===== AUSGEWÄHLTER ABSCHNITT =====

«Wenn Menschen mit Schulden zu mir kommen, müssen wir zuerst aufräumen.»

«Inside Caritas» mit Lorenz Bertsch, Sozial- und Schuldenberater bei Caritas St. Gallen-Appenzell und Leiter der Regionalstelle Sargans

Lorenz Bertsch berät Menschen, die in die Schuldenfalle geraten sind. Seit letztem Oktober ist die Anzahl der Beratungen gestiegen – eine Folge der Corona-Pandemie. Lorenz verhilft den Menschen wieder zu einer Perspektive.

Er sitzt in seinem Büro in einem Zweifamilienhaus im Zentrum von Sargans. Hier hat der 52-Jährige eine Regionalstelle für Sozial- und Schuldenberatung der Caritas St. Gallen-Appenzell aufgebaut. Ebenso in Uznach und Buchs. Die Caritas wollte näher bei den Leuten sein, denen sie ihre Hilfe anbietet.

=====

AUFGABEN
**A)** Nenne alle Orte, an denen Lorenz Bertsch laut dem Text über die Schuldenberatung eine Regionalstelle aufgebaut hat.
**B)** Greif den Text über die Schuldenberatung bitte nach seinem letzten Satz auf und schreib ihn weiter.
Die Einträge stammen aus einer anderen Quelle.

===== BEREITGESTELLTE DATEN =====

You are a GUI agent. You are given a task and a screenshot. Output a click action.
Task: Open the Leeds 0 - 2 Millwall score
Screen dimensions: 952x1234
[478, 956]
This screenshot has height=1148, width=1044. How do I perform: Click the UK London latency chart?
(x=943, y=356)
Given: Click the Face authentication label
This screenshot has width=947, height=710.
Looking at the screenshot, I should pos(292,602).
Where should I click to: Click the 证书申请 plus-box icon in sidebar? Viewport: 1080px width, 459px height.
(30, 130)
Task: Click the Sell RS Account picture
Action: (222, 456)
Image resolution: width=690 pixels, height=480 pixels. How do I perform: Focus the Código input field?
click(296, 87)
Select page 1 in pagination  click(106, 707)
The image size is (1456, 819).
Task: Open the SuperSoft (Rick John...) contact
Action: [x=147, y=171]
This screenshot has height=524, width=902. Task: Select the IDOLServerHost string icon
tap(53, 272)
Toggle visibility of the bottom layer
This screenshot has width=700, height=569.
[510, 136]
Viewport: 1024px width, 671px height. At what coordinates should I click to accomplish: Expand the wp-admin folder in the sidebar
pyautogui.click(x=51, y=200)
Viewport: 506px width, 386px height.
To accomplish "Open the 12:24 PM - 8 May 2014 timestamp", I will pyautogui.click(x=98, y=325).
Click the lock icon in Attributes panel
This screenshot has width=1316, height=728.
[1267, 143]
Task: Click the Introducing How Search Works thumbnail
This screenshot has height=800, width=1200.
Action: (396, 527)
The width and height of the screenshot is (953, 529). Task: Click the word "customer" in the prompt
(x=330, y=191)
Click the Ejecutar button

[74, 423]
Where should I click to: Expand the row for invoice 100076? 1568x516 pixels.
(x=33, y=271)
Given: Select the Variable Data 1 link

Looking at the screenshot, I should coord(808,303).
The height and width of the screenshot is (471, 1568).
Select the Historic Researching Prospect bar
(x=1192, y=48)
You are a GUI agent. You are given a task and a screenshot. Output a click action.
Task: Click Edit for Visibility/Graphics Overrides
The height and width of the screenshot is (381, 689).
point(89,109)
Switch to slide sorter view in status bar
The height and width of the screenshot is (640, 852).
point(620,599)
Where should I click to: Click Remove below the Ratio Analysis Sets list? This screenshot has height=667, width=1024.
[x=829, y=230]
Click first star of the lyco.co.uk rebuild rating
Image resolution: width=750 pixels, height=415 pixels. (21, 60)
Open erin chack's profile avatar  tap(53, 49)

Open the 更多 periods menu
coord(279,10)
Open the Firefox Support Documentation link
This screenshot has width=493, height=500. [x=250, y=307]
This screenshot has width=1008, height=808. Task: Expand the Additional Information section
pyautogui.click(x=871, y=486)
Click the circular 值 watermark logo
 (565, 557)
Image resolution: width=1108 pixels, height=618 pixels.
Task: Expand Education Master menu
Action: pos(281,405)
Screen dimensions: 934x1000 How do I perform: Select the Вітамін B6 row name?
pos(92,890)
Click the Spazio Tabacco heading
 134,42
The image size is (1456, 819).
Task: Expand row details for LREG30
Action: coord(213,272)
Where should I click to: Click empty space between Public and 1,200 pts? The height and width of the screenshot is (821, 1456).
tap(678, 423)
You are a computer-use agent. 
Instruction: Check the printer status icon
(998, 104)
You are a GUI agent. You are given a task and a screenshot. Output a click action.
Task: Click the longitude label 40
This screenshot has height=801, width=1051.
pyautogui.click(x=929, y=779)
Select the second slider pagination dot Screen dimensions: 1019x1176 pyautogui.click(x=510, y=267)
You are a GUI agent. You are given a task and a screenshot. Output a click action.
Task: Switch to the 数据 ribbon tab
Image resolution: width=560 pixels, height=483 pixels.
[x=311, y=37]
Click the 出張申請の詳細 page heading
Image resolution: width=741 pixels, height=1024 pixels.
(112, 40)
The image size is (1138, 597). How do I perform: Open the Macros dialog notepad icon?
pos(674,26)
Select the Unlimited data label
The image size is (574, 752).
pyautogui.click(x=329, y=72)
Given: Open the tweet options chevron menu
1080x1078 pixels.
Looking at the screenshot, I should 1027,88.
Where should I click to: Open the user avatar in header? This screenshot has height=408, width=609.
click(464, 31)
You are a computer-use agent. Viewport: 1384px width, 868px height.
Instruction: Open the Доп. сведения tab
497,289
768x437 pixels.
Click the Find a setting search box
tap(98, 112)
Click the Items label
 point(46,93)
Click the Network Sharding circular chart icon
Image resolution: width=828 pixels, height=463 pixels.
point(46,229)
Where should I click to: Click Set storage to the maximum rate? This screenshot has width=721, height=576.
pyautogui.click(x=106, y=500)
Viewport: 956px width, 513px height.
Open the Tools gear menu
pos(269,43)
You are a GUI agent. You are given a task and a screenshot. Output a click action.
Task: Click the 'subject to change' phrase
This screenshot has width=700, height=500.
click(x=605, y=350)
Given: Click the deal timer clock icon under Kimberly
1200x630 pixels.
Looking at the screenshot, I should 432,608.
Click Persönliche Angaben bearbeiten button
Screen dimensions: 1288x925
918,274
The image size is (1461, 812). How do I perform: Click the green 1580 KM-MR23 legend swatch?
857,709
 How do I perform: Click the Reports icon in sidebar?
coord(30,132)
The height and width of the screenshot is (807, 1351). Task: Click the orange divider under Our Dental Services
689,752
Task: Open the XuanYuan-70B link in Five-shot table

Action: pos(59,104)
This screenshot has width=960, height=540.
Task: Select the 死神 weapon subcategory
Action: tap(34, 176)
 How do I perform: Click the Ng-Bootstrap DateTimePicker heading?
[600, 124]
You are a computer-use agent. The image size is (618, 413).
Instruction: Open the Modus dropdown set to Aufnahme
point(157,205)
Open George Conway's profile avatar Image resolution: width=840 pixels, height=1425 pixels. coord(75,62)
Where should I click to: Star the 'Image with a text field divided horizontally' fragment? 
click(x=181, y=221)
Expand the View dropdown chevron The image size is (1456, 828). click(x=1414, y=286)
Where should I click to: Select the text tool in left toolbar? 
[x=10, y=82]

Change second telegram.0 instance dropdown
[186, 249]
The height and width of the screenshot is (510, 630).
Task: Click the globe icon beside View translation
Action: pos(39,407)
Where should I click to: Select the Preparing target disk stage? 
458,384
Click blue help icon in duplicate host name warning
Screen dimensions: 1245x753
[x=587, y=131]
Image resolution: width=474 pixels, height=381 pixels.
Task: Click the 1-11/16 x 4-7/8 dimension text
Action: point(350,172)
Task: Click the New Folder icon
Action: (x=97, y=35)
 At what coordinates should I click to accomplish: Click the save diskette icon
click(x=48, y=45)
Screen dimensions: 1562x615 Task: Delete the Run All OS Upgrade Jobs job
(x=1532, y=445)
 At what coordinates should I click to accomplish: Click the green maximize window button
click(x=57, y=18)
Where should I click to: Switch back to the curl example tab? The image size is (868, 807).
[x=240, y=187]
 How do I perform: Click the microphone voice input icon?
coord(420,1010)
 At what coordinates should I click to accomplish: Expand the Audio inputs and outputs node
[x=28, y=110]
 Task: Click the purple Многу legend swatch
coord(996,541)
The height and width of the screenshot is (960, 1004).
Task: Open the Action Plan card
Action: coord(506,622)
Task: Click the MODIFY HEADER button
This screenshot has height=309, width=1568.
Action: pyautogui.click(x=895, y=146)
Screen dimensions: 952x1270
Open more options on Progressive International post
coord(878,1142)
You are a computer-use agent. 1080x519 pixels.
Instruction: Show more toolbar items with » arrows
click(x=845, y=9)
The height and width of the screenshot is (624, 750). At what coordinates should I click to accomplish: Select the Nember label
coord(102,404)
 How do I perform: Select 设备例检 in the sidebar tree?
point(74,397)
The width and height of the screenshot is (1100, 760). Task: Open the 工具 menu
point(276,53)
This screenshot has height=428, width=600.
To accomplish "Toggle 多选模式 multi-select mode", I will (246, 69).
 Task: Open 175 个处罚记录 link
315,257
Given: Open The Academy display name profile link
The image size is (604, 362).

=====

NUMMERIERTE ANTWORTEN
**A)** Sargans, Uznach, Buchs

**B)**
Seit letztem Oktober melden sich deutlich mehr Menschen bei Caritas St. Gallen-Appenzell, die in die Schuldenfalle geraten sind. Die Pandemie zeigt ihre Wirkung, mit etwas Verzögerung. «Oft warten die Leute zu lange, bis sie Hilfe suchen», meint Lorenz. «Schulden zu haben und sein Leben nicht meistern zu können, ist mit viel Scham verbunden.» Immer mehr Menschen würden sich zuerst über die telefonische Beratungsstelle melden und dann einen Termin abmachen. «Wenn jemand einmal den Entschluss getroffen und Vertrauen gefasst hat, sprudelt es oft nur so aus ihm heraus», erzählt Lorenz. «Vertrauen ist das wichtigste. Das schaffe ich nur mit viel Empathie. Aber auch der Name Caritas hilft da sehr.»

Schrittweise aus der Verschuldung

Die Gründe für eine Verschuldung sind verschieden. Oft ist der Auslöser ein Jobverlust oder Kurzarbeit. Wenn jemand bereits am Existenzminimum lebt, kommt er oder sie mit 70% oder 80% vom üblichen Lohn nicht mehr durch. Andere Gründe sind eine Scheidung, eine längere Krankheit oder auch Suchtverhalten.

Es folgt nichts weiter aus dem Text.